Accessing the data: There are two ways to access the data. The first is through a mysql database server on the server plum.cs.umass.edu. The second is to download mysqldump files from the server pear.cs.umass.edu. The two methods are explained below.

(1) Accessing the database server: You can connect to the mysql server running on plum from any cs.umass.edu machine as

mysql -uUsername -pPassword Database

where 'Database' is 'sybil' and Username is 'cs691bd' and Password is as announced in the class. The data is stored in a table called 'documents_CURRENT' and consists of the following fields (and a few others that you can ignore):

  • ID: An auto-increment bigint counter that is unique for each row and also uniquely identifies the document.
  • DOCUMENT_ID: Another bigint id that also uniquely identifies the document and also encodes the document_date.
  • SOURCE_TYPE: A string specifying whether the document has the type NEWS, BLOG, or TWITTER.
  • DOCUMENT_DATE: The timestamp of the document in mysql datetime format.
  • URL: The URL of the document.
  • TITLE: The title of the document.
  • CONTENT: The body text of the document. To some extent, this is stripped of unrelated sidebar content (e.g., advertisements or links to other articles), but you should still expect to find them.
  • LANG_CODE: A string specifying the language code. 'en' is english and 'U' (for unknown) is mostly but not always english.
  • AUTHOR_NAME: The name of an author if available.
  • AUTHOR_URL: URL of the author if available.

You can inspect the structure of the table by running

show create table documents_CURRENT;

on the database command prompt (or other GUIs connecting to mysql databases). You can see the indexes created on the table by running

show indexes in documents_CURRENT;

though it may take many seconds for it to return. Take the index information into account while constructing queries. Queries searching for document_date or ID or DOCUMENT_ID ranges should be relatively quick as these fields are indexed. As the table is gigantic, carelessly composed queries can take days to finish and are likely to slow down others as well.

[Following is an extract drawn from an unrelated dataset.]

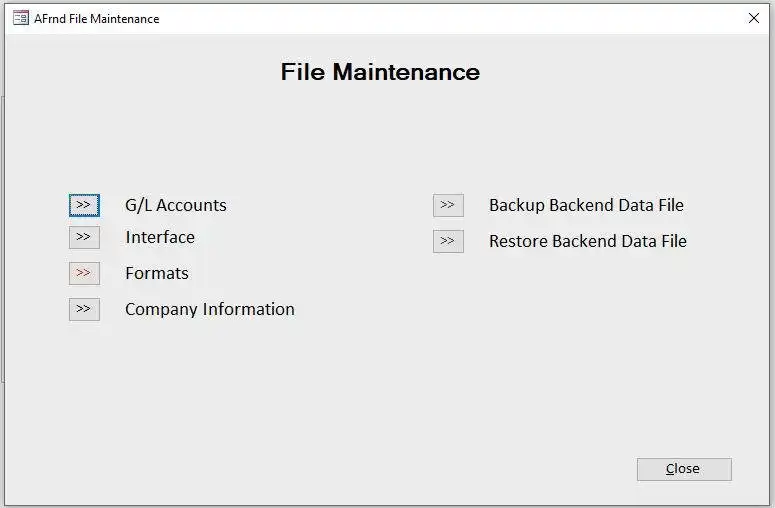
Task: Launch Backup Backend Data File arrow button
Action: click(x=448, y=205)

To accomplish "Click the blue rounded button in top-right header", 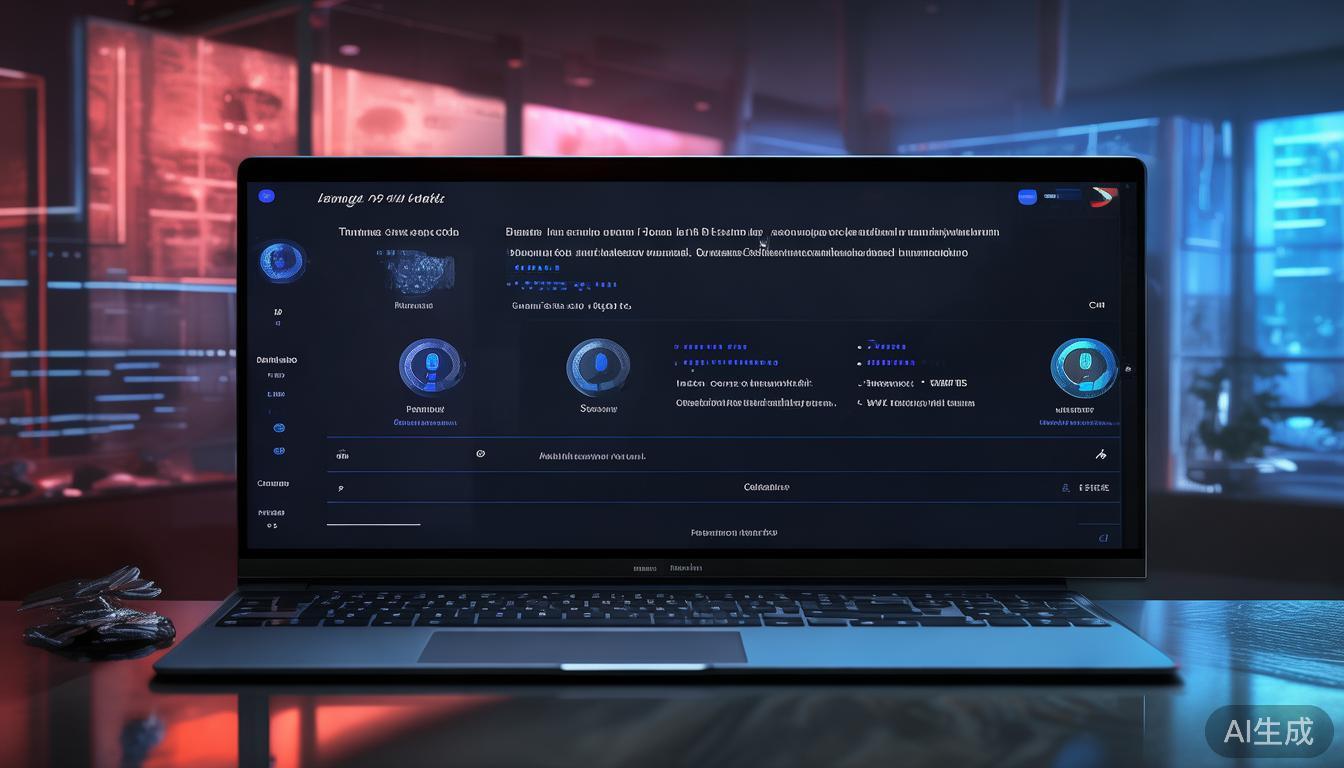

(2) Downloading mysqldump files: You can download the following mysqldump files from any cs.umass.edu machine:

http://pear.cs.umass.edu/691/april.sql.tgz
http://pear.cs.umass.edu/691/may.sql.tgz

You should be able to download compressed versions with a .tgz appended to the links above when the compression completes. The former is about a couple weeks of traces in April 2012 and the latter is all of May's traces. You can import these dump files into a mysql database running on your or any other machine provided you create first create a database called 'sybil' and a table called 'documents_ARCHIVE' in the destination database. If so, you should be able to import the dump files by running

mysql -uUsername -pPassword sybil < dumpfile.sql

Finally, there is also a single day's dump that will automatically create the table documents_ARCHIVE upon import:

http://pear.cs.umass.edu/691/september3.sql.tgz

**Note**: Importing the above dump will drop any existing table of the same name while creating the table. So you may want to first import this one-day table and then the longer tables using the import command above. You can also create dump files of the type you find convenient to use by running mysqldump on the plum database server.